Most farmers growing meadowfoam are located between Eugene and Salem. Ioka has produced a variety of crops during the past four generations, but the century farm has been featured meadowfoam as a rotation crop for 30 years.

Don Doerfler, who directs daily operations at the farm, said meadowfoam is one of the earliest crops at Ioka Farms. The annual is planted in September or October and harvested in late June or early July for its seed.

“Each flower ideally has five seeds in it, which means the honeybees did their job properly. Sometimes you will find they have four. The seed yields have varied most years between 1,000 to 1,300 pounds per acre,” Doerfler said. “Meadowfoam is a native wildflower which grows here in the Pacific Northwest, but experimental cultivation of it began in the late 1950s as the USDA was searching for plants that might provide a renewable source of raw materials for high-grade oils for industry.”

Another product created from the meadowfoam fields is honey, he said, adding the meadowfoam flowers need to be pollinated in order to produce seeds.Meadowfoam

“We have a beekeeper with several hundred hives out here,” Doerfler said. “If it is overcast or raining the blossoms close however. So we need those sunny days.”

Doug Duerst is the field crop production manager and has been involved in his family farm’s operations for 27 years.

He said the first commercial crop of meadowfoam was grown in 1974. Ioka Farms plants meadowfoam to break the cycle between different grass varieties.

“This year, however, we drilled the meadowfoam seed directly into the stubble from last year’s wheat. The wheat stubble acts like a trellis for the meadowfoam,” Doug Duerst said. “This also helps protect the soil.”

Rob Duerst is the seed cleaning and marketing division manager and has been involved in the farming operations of since he was eight years old.

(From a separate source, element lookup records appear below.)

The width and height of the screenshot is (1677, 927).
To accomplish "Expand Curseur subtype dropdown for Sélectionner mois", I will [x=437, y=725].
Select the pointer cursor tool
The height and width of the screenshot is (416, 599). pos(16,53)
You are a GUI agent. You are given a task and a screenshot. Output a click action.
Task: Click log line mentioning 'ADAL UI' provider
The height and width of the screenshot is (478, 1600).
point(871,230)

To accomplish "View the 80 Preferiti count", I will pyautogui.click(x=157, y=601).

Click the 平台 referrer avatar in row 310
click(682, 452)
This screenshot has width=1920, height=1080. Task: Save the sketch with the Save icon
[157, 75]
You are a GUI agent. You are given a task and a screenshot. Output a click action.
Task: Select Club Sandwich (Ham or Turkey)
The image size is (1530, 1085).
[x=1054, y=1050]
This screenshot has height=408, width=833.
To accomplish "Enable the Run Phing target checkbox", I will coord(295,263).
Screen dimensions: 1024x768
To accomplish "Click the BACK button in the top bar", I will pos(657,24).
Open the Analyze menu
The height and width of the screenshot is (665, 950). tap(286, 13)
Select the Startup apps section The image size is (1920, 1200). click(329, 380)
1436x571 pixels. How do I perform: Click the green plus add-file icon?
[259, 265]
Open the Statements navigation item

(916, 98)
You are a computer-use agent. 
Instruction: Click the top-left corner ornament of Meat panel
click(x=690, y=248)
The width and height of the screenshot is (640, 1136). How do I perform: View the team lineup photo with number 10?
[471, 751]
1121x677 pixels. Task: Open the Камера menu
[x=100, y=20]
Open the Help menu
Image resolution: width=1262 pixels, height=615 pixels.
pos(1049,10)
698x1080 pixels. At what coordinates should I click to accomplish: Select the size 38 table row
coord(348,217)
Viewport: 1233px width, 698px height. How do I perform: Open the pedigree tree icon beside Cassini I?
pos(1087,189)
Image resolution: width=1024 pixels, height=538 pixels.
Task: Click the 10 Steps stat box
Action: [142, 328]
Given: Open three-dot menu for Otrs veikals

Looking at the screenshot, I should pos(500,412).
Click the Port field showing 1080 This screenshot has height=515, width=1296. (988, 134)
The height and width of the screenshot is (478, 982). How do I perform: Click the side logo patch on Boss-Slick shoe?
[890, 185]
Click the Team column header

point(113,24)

After the meadowfoam is harvested, the seed is sent to California for oil extraction. The oil is stored in 55-gallon drums and sent to various manufacturers.

“The oil is then used in beauty products like Bonne Bell and Age-defying cosmetics,” Rob Duerst said.

“The oil gets sent to places all over Europe, China and Japan. The oil from meadowfoam seed has unique chemical properties that make it one of the most stable vegetable oils known,” Doerfler said.

“Natural Plant Products is the manufacturing and marketing subsidiary of Oregon Meadowfoam Growers, a cooperative of 54 members belonging to multi-generational farms in the Willamette Valley of Oregon and how we market the product.”

According to Oregon Meadowfoam Growers, meadowfoam oil is 20 times more stable than soybean oil, which means it does not deteriorate as readily when exposed to air. A gallon of meadowfoam oil is worth about $200 retail.

Meadowfoam plants grows to a height of 10 to 18 inches and at full bloom, the creamy white flowers resembles sea foam on the surf when the wind blows the flowers, which is how the plant acquired its name.

Many of the people who work on Ioka Farms are family members and still live on the land.

The original patriarch of the family named the farm “Ioka” around 1878. The local native name translates into “beautiful, fertile, rolling hills,” Rob Duerst said. “It is certainly well named, especially as you view the blooming meadowfoam.”